Any update on this? @usiegl00 @space-r7
Sorry, just had some personal stuff to deal with last month. I'll be continuing to work on this soon.
To the tester:
- We should have access to test hardware on our side
- It looks like a few other commits are coming along with this which we should quickly verify as working as well, i.e. 1.0.20 to the version on this PR. It might be easier to put up a separate PR for this version bump in isolation
- Looks like we'll want to recompile the payloads ourselves too to verify the bytes align
Yes, the crash was due to the recvfrom syscall reading too many bytes (0x1000). I'll go back to the exact 328 stager size.

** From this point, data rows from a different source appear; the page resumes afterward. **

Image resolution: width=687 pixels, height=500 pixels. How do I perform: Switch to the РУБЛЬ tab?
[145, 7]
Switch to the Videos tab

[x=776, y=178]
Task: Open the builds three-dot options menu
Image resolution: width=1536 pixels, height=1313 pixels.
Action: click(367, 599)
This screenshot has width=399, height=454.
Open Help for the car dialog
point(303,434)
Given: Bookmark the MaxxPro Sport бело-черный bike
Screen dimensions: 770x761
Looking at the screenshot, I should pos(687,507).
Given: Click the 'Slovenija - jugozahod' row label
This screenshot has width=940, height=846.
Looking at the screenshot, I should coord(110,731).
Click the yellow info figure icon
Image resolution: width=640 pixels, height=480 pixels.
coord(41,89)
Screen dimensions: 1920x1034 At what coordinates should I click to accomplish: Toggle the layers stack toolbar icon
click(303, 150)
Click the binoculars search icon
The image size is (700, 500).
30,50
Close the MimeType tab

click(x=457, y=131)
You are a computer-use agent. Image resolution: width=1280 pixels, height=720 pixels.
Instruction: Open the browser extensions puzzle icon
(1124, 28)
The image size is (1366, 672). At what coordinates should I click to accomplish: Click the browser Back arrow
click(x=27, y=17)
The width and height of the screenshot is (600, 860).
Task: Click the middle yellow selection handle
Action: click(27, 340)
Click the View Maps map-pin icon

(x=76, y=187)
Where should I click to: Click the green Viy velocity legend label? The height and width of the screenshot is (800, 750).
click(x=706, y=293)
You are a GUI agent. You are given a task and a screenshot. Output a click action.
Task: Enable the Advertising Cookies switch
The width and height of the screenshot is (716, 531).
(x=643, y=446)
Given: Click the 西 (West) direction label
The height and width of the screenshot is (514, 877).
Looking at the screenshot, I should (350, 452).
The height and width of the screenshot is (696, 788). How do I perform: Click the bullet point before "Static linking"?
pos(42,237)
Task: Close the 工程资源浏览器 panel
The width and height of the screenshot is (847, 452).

@usiegl00 Thanks! I've ran this through on 11.7.8 on AWS, and 12.6 on M1 in UTM. I've sent a PR for updating the Makefile for the template setup and compiling the binaries. I'll do a final pass on 13.x tomorrow
Finished testing with Ventura 13.4.1 on AWS now too, all looks good to me! 🥳
Release Notes
Adds new support for multiple OSX AArch64 payloads: osx/aarch64/meterpreter/reverse_tcp, osx/aarch64/meterpreter_reverse_https, osx/aarch64/meterpreter_reverse_tcp, osx/aarch64/meterpreter_reverse_http. This enables the use of native payloads on M1 or M2 OSX devices that do not have Rosetta installed.